#### DATA SHOWN
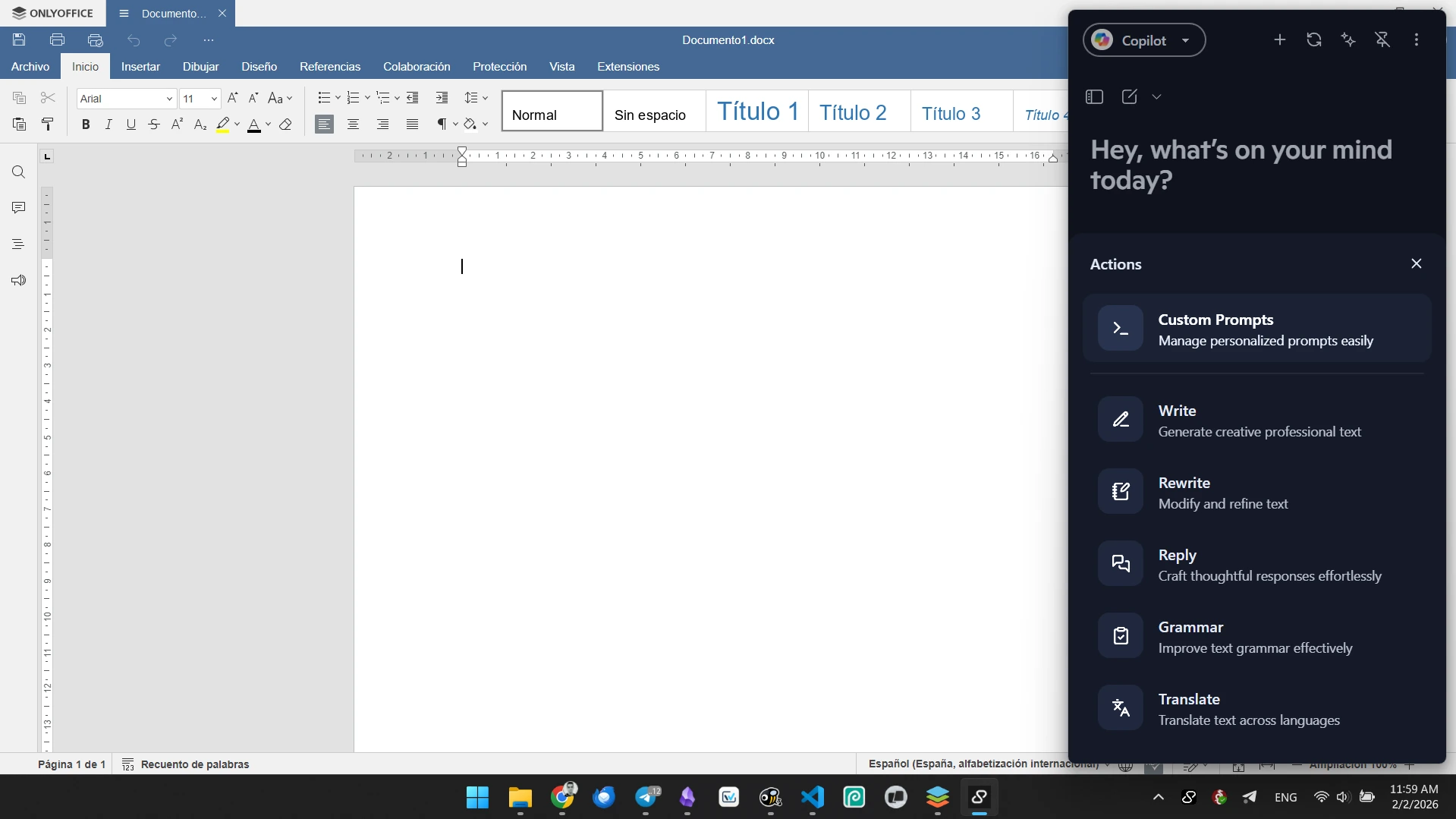
Task: Click the increase indent icon
Action: coord(442,98)
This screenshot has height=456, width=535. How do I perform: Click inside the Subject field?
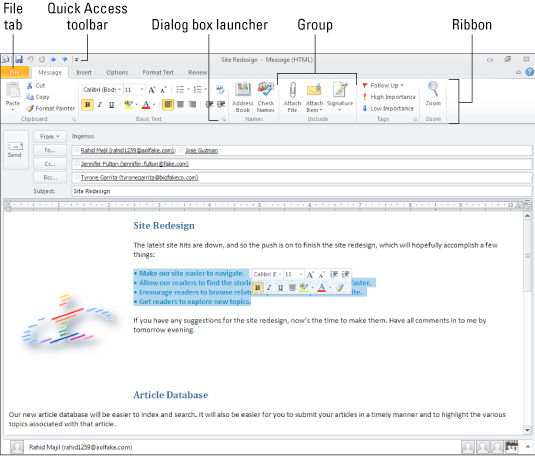click(x=302, y=191)
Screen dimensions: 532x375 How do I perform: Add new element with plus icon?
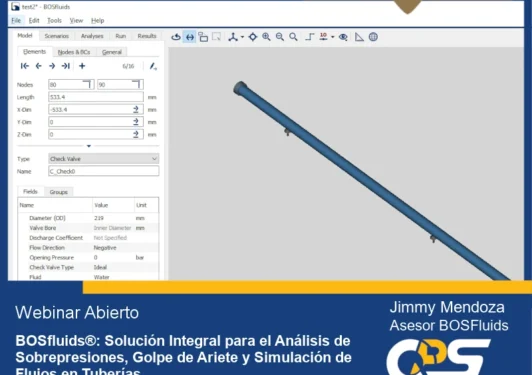(82, 66)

#### WHAT IS BEING ASKED
Retype all the rows above word for word, leaving out the pictures.

#### RESPONSE TO THIS TASK
Task: Click the increase indent icon
Action: coord(442,98)
This screenshot has height=456, width=535. How do I perform: Click inside the Subject field?
click(x=302, y=191)
Screen dimensions: 532x375 How do I perform: Add new element with plus icon?
(82, 66)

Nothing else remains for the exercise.